Written task: In the introduction to statistics below, what does probability theory enable us to find?

— start of Text block —

# Introduction to Statistics

- __Theoretical perspective:__ Statistics is primarily an applied branch of mathematics, which tries to make sense of observations in the real world. 

- __Practical perspective:__ Statistics can help us make decisions in uncertain situations.

--

`Statistics and Probability are not the same. Probability theory enables us to find the consequences of a given ideal world, while statistical theory enables us to to measure the extent to which our world is ideal`

---

## StatisticS

- __The Field of Statistics:__ the study and practice of collecting and analyzing data.

- __Statistics:__ facts about, or summaries of data.


--


- __Descriptive statistics (sample):__ describe what the data shows, making the data we get more digestable eventhough we lose information about individual data point.

- __Inferential statistics (population):__ allow us to make conclusions that extend beyond the data (i.e.: testing an hyphotesis!) and help us make decisions about data when there's uncertainty.

--

`Statistics works as a proxy which is something related to what we want to measure, but isn't exactly what we want to measure`


---

## Exploratory Data Analysis (EDA)

It may seems counterintuitive, but classical statistics focused almost exclusively on _inference_ (i.e.: a complex set of procedures for drawing conclusions about large populations based on small samples). However, with the ready availability of computing power and expressive data analysis software, exploratory data analysis (a.k.a.: descriptive statistics), consistent on simple plots and summary statistics, have evolved well beyond its original scope.



---

### Elements of Structured Data (Data Types)

__Numeric:__ Data that are expressed on a numeric scale.

- __Continous ->__ Data that can take on any value in an interval (Synonyms: interval, float, numeric)

— end of Text block —
— start of Data segment —

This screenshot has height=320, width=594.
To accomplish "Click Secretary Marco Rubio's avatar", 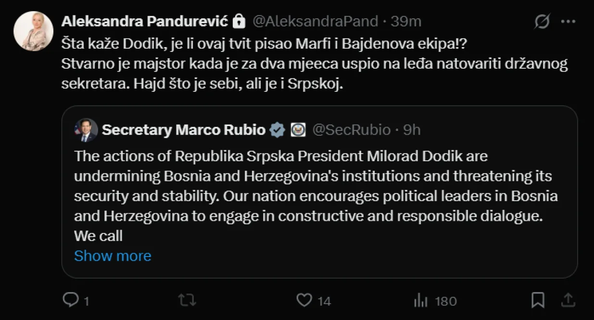I will tap(87, 129).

— end of Data segment —

Solution to this task: The consequences of a given ideal world.